Senate Minority Leader Chuck Schumer called the arrest "unacceptable" and demanded immediate answers on Aghayeva's whereabouts.
Notice the pattern. Not one of these officials addressed the fact that Aghayeva's visa was revoked under Barack Obama. Not one acknowledged that she had been living in the country illegally for roughly a decade. Not one explained why a university that demands compliance with every conceivable code of conduct apparently enrolled a student whose legal right to be in the United States evaporated years ago. The outrage was aimed entirely at the people enforcing the law, never at the system that let an illegal immigrant remain undetected in an Ivy League dorm for years.
Mamdani happened to be in Washington, D.C., for what as reported by the New York Post was an unannounced Oval Office sit-down with Trump, the second meeting between the two since Mamdani won the mayor's race in November. When news of Aghayeva's detention broke, Mamdani raised the case directly with the president.
Trump's willingness to engage, and to act, is the part of this story that New York's political establishment will work hardest to memory-hole. The president didn't stonewall. He didn't punt to a bureaucracy. He listened to a mayor from the opposing party and moved. That's the kind of executive responsiveness that critics insist doesn't exist.
Mamdani, for his part, will no doubt frame this as a victory for his brand of progressive activism. But the fact remains: he got what he wanted by walking into the Oval Office and making a direct appeal, not by filing lawsuits, not by staging protests, not by passing legislation to obstruct federal agents. He went to the president, and the president acted. That's how governance is supposed to work.
Aghayeva posted on Instagram after her arrest with a photo apparently taken from the back of a car:
"Dhs illegally arrested me. Please help"
The instinct to sympathize with a young woman detained at dawn is human. No one should pretend otherwise. But sympathy and legal reality are different things. If DHS is correct that her visa was terminated in 2016 for failing to attend classes, then Aghayeva has been living in the United States without legal authorization for nearly a decade. She was not a student who ran afoul of some obscure paperwork requirement last month. She was someone whose legal basis for being in the country ended under a Democratic president, and who apparently re-enrolled at Columbia years later without anyone checking.

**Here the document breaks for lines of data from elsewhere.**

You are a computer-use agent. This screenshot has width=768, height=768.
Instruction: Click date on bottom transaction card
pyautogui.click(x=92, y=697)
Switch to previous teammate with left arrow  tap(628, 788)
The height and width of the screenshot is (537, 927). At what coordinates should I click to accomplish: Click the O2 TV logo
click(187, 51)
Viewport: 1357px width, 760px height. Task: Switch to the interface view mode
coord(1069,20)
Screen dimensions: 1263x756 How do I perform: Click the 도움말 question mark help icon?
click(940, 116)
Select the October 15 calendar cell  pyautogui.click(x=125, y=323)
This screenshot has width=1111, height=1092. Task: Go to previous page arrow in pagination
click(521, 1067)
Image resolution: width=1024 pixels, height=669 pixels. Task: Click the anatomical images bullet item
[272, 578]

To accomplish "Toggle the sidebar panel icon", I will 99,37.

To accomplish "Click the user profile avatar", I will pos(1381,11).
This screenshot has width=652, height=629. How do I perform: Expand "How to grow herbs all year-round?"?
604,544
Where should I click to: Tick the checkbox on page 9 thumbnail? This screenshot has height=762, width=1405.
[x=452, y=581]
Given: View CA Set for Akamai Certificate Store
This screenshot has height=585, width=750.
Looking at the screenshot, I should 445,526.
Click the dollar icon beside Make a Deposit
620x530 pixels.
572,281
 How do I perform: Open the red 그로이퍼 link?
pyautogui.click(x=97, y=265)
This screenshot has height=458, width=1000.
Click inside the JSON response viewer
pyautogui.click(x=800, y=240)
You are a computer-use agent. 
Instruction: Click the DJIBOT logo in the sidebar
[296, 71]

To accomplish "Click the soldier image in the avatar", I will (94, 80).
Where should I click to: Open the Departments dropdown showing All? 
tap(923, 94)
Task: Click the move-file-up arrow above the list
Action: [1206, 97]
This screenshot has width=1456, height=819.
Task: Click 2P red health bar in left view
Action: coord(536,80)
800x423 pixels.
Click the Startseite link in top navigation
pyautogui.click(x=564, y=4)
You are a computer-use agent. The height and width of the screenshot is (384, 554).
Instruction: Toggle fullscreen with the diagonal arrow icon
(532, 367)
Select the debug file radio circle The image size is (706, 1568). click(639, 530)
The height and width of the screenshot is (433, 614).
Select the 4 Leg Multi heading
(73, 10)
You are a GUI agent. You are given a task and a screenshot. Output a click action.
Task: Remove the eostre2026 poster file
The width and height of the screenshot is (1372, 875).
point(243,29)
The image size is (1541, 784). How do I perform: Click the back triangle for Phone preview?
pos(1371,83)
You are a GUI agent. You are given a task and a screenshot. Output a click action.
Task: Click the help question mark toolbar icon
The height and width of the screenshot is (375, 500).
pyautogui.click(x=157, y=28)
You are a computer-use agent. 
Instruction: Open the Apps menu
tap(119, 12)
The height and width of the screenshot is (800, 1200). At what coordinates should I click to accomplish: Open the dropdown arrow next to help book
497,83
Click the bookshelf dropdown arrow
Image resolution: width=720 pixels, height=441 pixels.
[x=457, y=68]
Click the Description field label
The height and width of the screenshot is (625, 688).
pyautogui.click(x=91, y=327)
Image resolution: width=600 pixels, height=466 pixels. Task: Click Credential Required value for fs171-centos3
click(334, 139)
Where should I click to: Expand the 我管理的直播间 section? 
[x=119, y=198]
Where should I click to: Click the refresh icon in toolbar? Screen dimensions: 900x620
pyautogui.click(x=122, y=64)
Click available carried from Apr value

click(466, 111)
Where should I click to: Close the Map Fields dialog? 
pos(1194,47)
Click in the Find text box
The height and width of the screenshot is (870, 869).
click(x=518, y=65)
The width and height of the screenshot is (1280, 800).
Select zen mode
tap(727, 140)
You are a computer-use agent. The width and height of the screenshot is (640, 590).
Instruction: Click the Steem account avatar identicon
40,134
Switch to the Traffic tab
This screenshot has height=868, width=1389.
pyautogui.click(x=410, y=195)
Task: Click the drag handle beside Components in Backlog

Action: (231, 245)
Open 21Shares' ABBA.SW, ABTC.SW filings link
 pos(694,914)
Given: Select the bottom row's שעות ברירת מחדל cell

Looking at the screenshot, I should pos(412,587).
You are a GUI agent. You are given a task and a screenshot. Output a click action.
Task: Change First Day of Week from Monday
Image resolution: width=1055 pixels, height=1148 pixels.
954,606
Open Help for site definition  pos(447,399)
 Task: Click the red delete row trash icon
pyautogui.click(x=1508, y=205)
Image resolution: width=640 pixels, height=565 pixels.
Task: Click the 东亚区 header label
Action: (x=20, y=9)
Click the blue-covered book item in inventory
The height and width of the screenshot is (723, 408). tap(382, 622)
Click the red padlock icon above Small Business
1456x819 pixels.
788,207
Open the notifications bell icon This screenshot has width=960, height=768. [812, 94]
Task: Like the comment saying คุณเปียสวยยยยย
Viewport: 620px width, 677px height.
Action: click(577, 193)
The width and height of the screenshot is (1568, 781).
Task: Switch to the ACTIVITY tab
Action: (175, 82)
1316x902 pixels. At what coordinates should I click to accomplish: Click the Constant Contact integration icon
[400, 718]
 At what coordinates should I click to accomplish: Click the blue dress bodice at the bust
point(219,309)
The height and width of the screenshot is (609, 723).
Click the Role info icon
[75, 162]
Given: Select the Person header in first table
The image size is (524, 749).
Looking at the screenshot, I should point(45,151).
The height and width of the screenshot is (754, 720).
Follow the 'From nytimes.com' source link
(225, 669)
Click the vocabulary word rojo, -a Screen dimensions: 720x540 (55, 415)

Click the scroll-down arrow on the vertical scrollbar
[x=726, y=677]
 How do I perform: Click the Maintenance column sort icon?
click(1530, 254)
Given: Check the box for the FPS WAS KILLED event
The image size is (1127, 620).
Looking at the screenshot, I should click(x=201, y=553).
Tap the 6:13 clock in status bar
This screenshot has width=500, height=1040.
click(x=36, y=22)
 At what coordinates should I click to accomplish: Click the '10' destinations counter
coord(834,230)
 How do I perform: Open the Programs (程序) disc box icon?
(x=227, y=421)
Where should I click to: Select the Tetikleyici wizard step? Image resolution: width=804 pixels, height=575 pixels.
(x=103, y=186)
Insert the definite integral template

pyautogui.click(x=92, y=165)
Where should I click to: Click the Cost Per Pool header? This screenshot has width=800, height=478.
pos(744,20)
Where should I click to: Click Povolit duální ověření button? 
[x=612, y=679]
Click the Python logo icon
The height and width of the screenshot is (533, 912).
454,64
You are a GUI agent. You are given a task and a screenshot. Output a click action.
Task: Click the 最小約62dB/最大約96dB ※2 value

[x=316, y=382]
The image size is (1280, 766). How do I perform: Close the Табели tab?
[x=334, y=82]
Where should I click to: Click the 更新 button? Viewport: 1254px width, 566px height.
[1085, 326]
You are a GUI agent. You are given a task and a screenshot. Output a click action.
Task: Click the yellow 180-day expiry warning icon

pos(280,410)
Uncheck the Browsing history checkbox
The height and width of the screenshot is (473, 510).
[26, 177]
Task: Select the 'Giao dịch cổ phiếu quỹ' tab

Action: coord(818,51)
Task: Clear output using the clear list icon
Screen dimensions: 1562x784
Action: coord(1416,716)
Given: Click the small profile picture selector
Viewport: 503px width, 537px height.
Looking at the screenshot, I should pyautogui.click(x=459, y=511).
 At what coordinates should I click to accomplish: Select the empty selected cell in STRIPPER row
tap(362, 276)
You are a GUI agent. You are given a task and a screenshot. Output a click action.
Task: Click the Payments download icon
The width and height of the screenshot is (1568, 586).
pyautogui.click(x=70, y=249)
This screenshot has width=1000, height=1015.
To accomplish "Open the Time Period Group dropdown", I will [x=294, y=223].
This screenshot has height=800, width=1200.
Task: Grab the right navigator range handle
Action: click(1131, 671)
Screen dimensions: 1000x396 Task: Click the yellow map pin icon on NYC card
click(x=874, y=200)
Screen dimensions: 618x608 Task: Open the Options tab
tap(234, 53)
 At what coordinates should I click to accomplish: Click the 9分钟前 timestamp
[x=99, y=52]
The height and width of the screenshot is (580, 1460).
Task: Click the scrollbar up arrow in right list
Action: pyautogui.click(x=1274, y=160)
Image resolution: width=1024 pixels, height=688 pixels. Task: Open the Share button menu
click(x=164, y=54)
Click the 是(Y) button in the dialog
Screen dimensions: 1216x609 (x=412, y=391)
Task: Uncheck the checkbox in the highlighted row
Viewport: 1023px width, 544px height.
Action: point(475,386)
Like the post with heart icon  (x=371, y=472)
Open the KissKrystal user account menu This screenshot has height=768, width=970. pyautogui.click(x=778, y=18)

That raises uncomfortable questions for Columbia. Claire Shipman's statement focused entirely on the conduct of federal agents:
"Let me be clear, misrepresenting identity and other facts to gain access to a residential building is a breach of protocol."
Fair enough. But what about the university's own protocol? Does Columbia verify immigration status before enrolling students? Before housing them? Before collecting their tuition? If Aghayeva's visa was terminated in 2016, someone at Columbia either didn't check or didn't care. Shipman expressed no curiosity about that failure.
Hochul's proposed bill to ban ICE from "sensitive locations like schools and dorms" is the logical endpoint of sanctuary ideology: carve out enough protected zones and eventually there's nowhere left to enforce the law. Schools. Hospitals. Churches. Courthouses. Dorms. At some point, the entire city becomes a "sensitive location," and immigration enforcement exists only on paper.
This is the contradiction at the heart of the progressive position. They don't argue that Aghayeva was here legally. They argue that the place where she was found should be off-limits. The objection isn't to the facts of the case, it's to enforcement itself. If ICE can't go to dorms, and can't go to schools, and can't go to workplaces, then where exactly can it go? The answer, for much of New York's political class, is nowhere. They want the appearance of immigration law without the reality of it.
Meanwhile, a student whose visa was revoked under Obama lived freely in New York for a decade, enrolled at one of the most prestigious universities in the world, and was only found because federal agents showed up at 6 a.m. on a Thursday.
The system didn't fail Elaina Aghayeva. It failed everyone who followed the rules.